Nancy Porte, CCXP, VP of global customer experience for Verint, a customer engagement platform provider, told CMSWire that as part of her company's transition to a cloud company, Verint wanted to intentionally design the customer journey for its SaaS customers. “In order to do this, we mapped the current journey — and the desired, future journey. The gap analysis between the two maps provided a roadmap for changes that needed to be made to provide a great customer journey,” she said.

Customer Journey Mapping Is an Across the Board Process

Because the customer’s journey extends across all channels, the process includes variables that are affected by all of the departments within a brand.
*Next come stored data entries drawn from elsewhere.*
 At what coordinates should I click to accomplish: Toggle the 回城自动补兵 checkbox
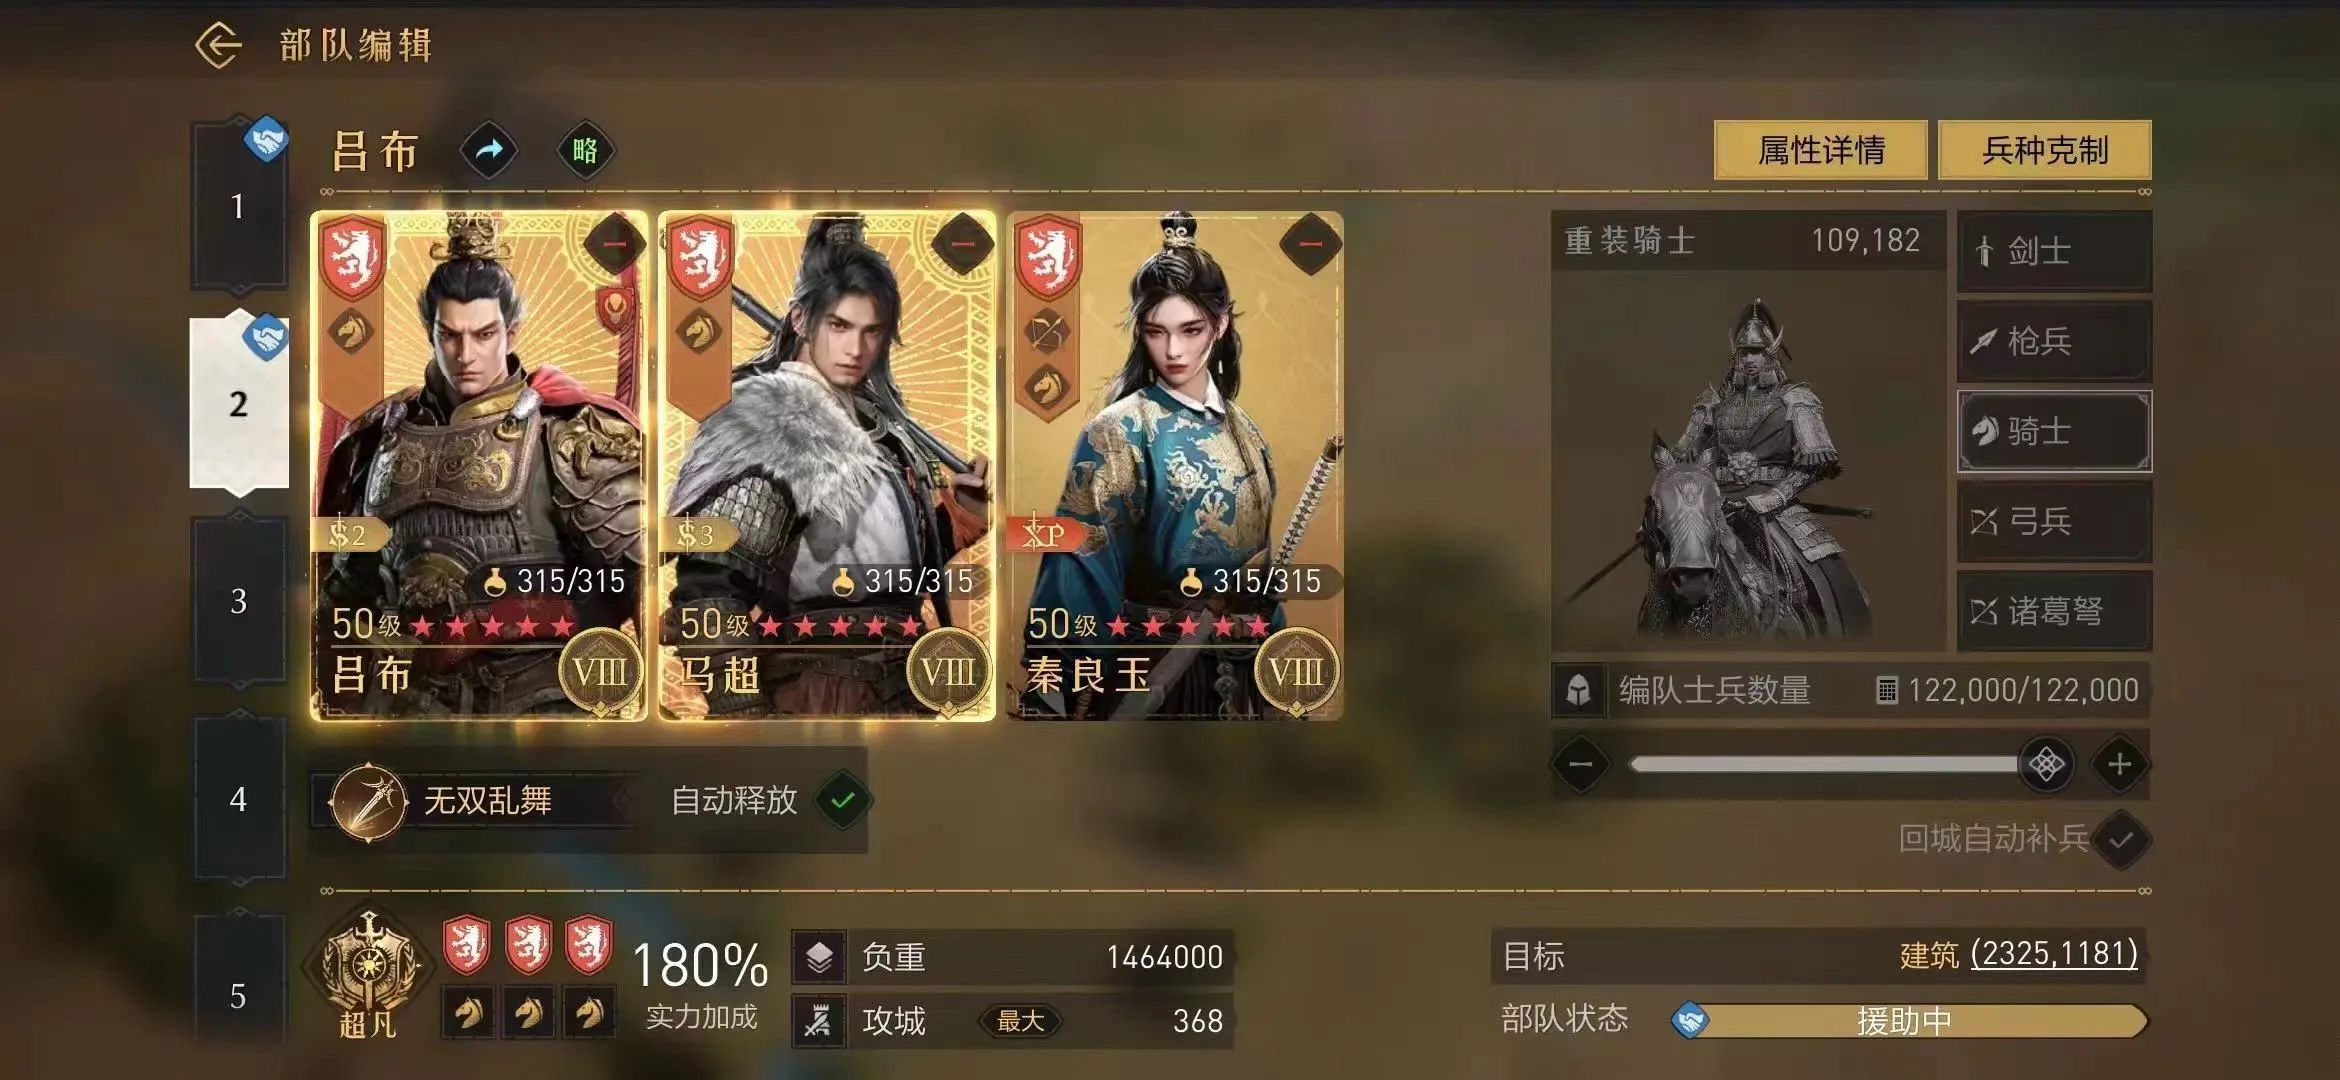click(x=2120, y=840)
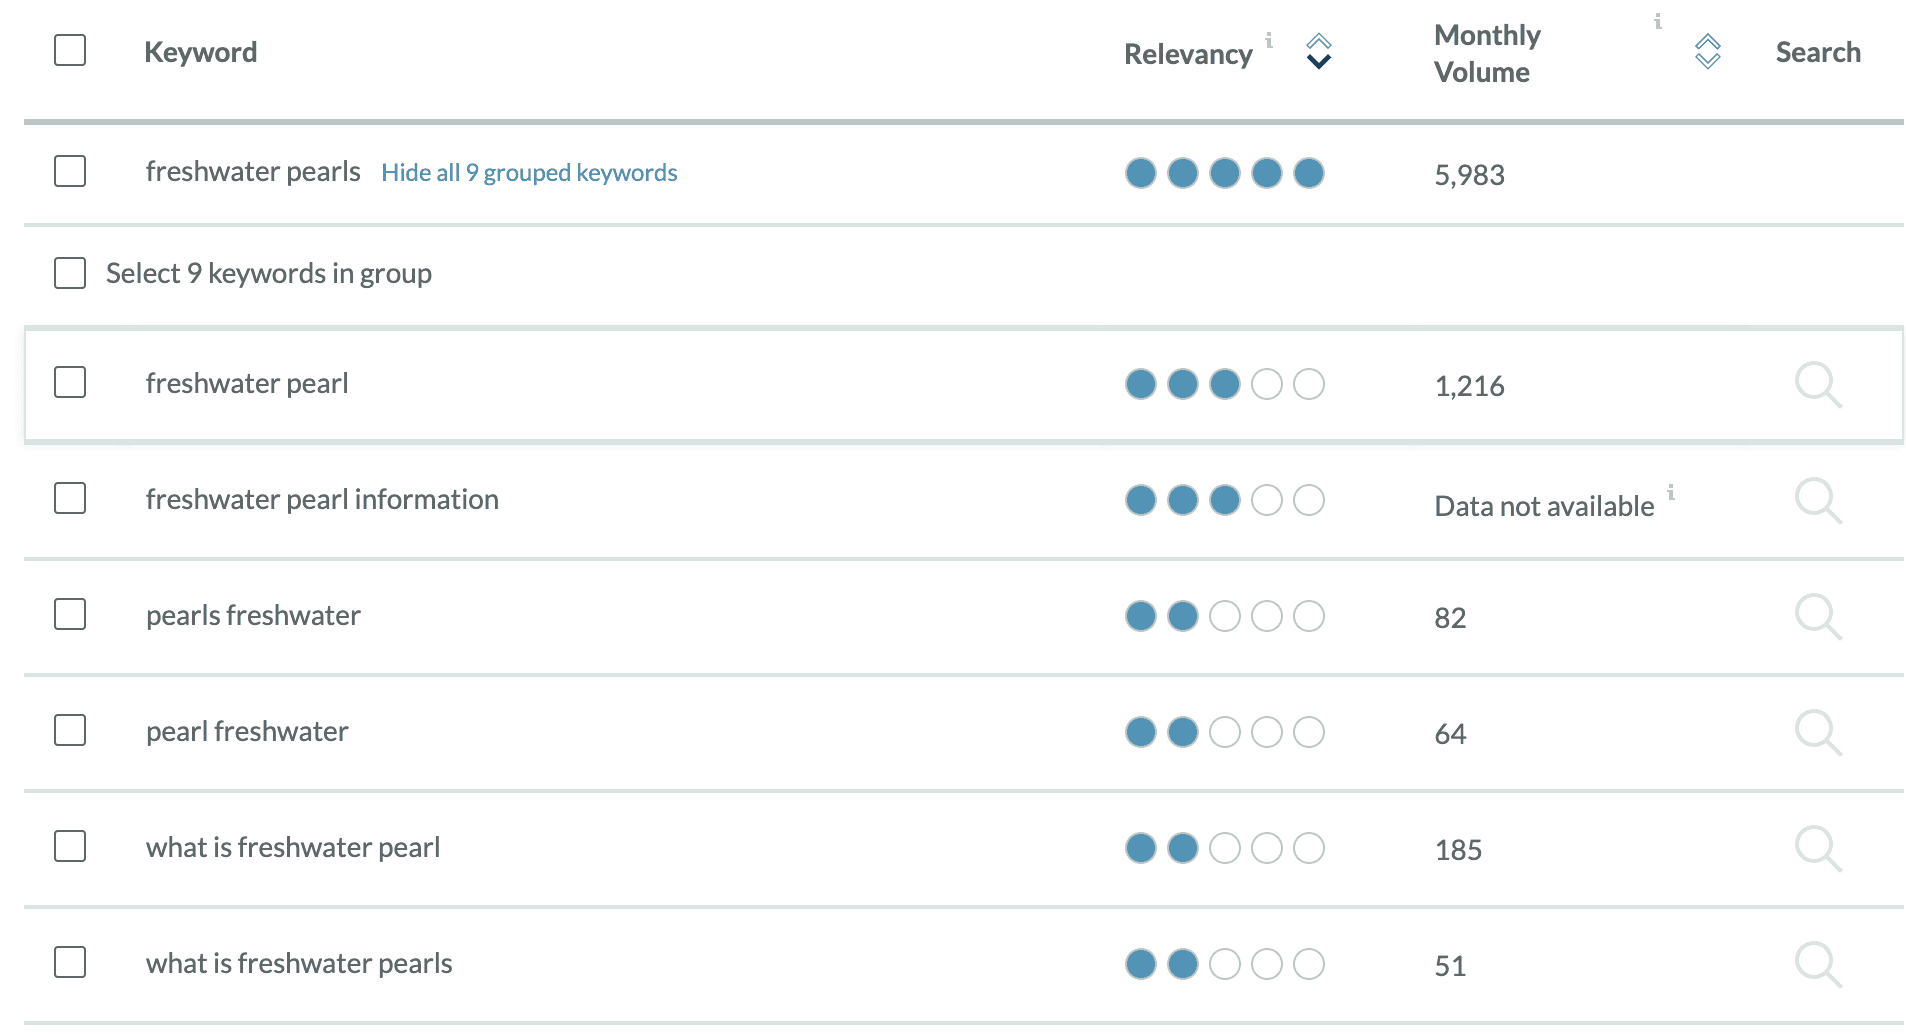
Task: Check the pearls freshwater row checkbox
Action: [70, 614]
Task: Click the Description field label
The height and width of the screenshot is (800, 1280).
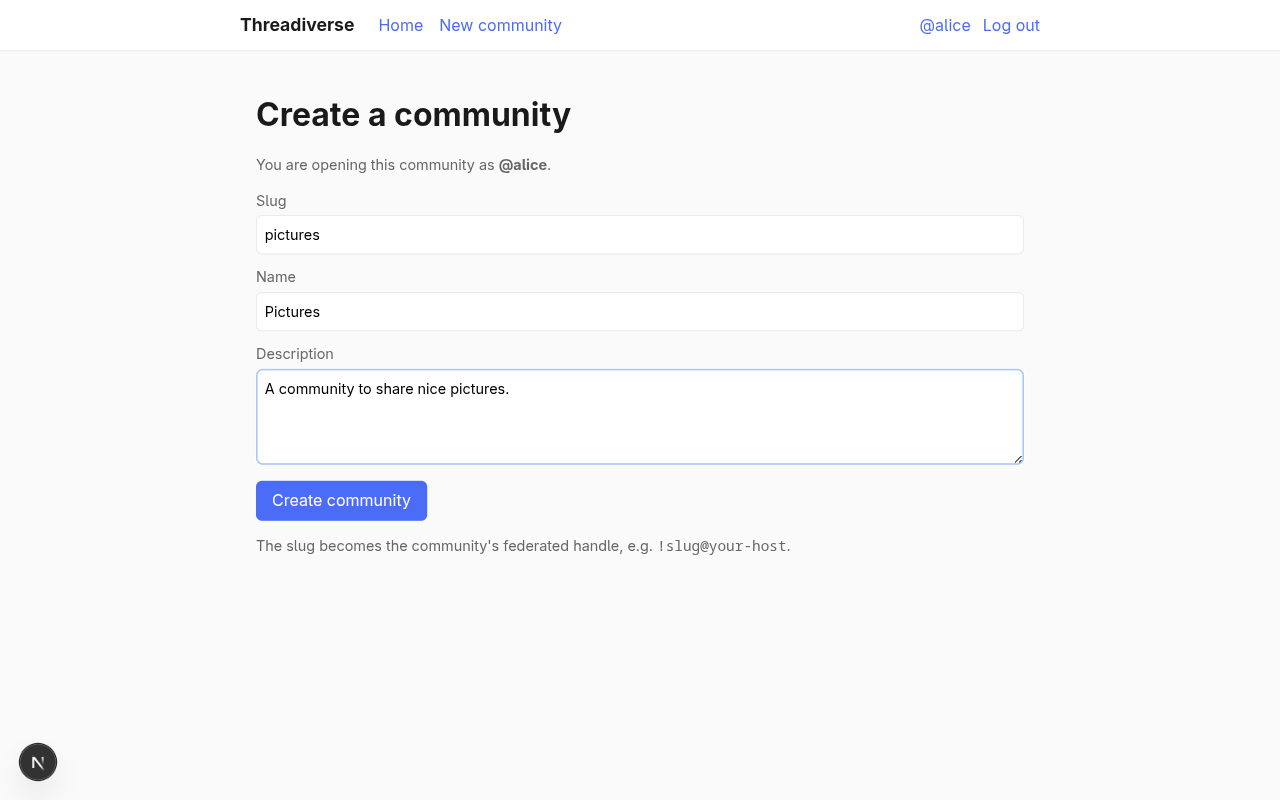Action: (294, 353)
There shouldn’t be any silos or departments that do not participate in the customer journey mapping process, unless the department does not have anything at all to do with customers, such as an Employee Payroll department, for instance.

Natalya Bucuy, content marketing writer at LiveHelpNow, a customer chat, support, and helpdesk platform provider, said brands need to break through silos that limit CX journey mapping initiatives to one or two departments. “Sharing the customer journey map with the entire team is essential. Customer experience is not a job of one or two siloed departments. It's everyone's job. So it's important that every member of the team shares the same vision and understands all the strategies in place to benefit customers.”

Tincher also told CMSWire that brands need to engage a broad cross-functional journey mapping team that needs to involve HR, marketing, sales, IT, customer service, data management, analytics — all channels and departments need to be involved in the process, and failure to do so is the reason that many journey mapping initiatives fail. He said that it was one of the key findings from research that led to his first book. “Effective programs involve representatives from throughout the company; despite that, few involve HR or IT, and IT in particular was surprising. The primary reason that 2/3 of maps fail to drive change is because a small research team does the work, and the rest of the organization isn't immersed in the process.”

A customer journey mapping initiative gets everyone on the same page, working towards the same goals, and is a great way to eliminate departmental silos. “My favorite use of journey maps is for starting conversations between ‘silos’ that exist in the company,” Porte related.  “When we get internal audiences looking at the journey and ask questions about whether they know what happens before they serve the customer — and after — it provides some great opportunities to discuss how we make the journey easier and more consistent for the customer. There’s nothing like a picture to get everyone into a collaborative conversation.”

Final Thoughts

The customer journey map is one of the best ways for a brand to more fully understand its customers. By speaking with customers individually, creating an end-to-end journey map to get an overall picture, honing in on specific areas of the customer journey for specific goals, and involving all of the brand’s departments in the process, a brand can improve the customer experience while enhancing its bottom line.